**REQUIRED WORK:**
Your answer should be the lines below from the one holding "Instruction: Click the" through the one holding "Task: Click the previous tab left arrow", copied exactly and with nothing else.

(Stored data)
----------------

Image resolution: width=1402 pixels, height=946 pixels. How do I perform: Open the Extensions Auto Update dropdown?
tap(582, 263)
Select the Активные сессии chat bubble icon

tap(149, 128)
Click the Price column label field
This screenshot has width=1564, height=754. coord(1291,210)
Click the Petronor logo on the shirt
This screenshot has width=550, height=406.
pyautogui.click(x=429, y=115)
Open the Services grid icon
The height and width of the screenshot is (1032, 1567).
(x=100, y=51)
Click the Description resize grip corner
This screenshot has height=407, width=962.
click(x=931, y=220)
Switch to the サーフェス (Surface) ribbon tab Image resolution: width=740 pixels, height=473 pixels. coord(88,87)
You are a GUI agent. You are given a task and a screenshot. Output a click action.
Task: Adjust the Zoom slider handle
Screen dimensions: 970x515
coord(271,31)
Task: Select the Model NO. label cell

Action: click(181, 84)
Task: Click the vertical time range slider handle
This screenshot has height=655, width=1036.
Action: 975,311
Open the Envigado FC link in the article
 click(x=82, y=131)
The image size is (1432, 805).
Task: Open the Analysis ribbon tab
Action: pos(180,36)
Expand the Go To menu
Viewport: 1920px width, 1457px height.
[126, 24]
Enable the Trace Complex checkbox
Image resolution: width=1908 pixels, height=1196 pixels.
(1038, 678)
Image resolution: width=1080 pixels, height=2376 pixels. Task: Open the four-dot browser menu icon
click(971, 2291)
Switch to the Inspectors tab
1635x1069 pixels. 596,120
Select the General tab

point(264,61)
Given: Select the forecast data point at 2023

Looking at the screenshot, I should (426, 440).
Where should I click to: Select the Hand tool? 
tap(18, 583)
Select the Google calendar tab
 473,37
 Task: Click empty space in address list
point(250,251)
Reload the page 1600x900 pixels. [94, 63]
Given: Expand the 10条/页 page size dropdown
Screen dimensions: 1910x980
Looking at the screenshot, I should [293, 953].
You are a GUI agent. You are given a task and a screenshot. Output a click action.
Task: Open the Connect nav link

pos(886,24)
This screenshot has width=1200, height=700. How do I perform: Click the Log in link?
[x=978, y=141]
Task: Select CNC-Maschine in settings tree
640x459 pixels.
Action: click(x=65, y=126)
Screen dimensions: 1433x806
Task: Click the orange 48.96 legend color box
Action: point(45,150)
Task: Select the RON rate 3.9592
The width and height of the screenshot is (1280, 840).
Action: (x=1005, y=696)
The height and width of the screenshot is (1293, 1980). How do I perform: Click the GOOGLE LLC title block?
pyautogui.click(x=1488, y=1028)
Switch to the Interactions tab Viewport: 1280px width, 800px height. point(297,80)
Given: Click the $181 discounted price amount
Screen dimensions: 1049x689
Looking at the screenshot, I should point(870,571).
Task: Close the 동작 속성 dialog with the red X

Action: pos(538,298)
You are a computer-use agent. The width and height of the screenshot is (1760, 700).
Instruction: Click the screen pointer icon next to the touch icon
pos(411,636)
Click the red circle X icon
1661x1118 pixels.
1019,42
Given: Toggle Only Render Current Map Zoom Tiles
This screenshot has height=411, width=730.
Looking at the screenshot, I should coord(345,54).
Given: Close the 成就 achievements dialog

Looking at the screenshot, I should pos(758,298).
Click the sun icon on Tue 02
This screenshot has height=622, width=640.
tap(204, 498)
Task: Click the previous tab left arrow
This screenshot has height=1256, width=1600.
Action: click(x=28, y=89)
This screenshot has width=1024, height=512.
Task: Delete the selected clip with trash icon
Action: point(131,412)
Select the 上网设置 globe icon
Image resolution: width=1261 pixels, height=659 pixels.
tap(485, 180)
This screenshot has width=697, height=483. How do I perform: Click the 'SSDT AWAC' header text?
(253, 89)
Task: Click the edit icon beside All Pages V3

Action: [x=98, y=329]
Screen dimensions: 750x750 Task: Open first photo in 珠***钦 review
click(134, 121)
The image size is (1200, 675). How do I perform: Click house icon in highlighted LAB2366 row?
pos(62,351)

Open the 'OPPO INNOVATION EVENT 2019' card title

----------------

**REPLY TO THE TASK:**
Instruction: Click the screen pointer icon next to the touch icon
pos(411,636)
Click the red circle X icon
1661x1118 pixels.
1019,42
Given: Toggle Only Render Current Map Zoom Tiles
This screenshot has height=411, width=730.
Looking at the screenshot, I should coord(345,54).
Given: Close the 成就 achievements dialog

Looking at the screenshot, I should pos(758,298).
Click the sun icon on Tue 02
This screenshot has height=622, width=640.
tap(204, 498)
Task: Click the previous tab left arrow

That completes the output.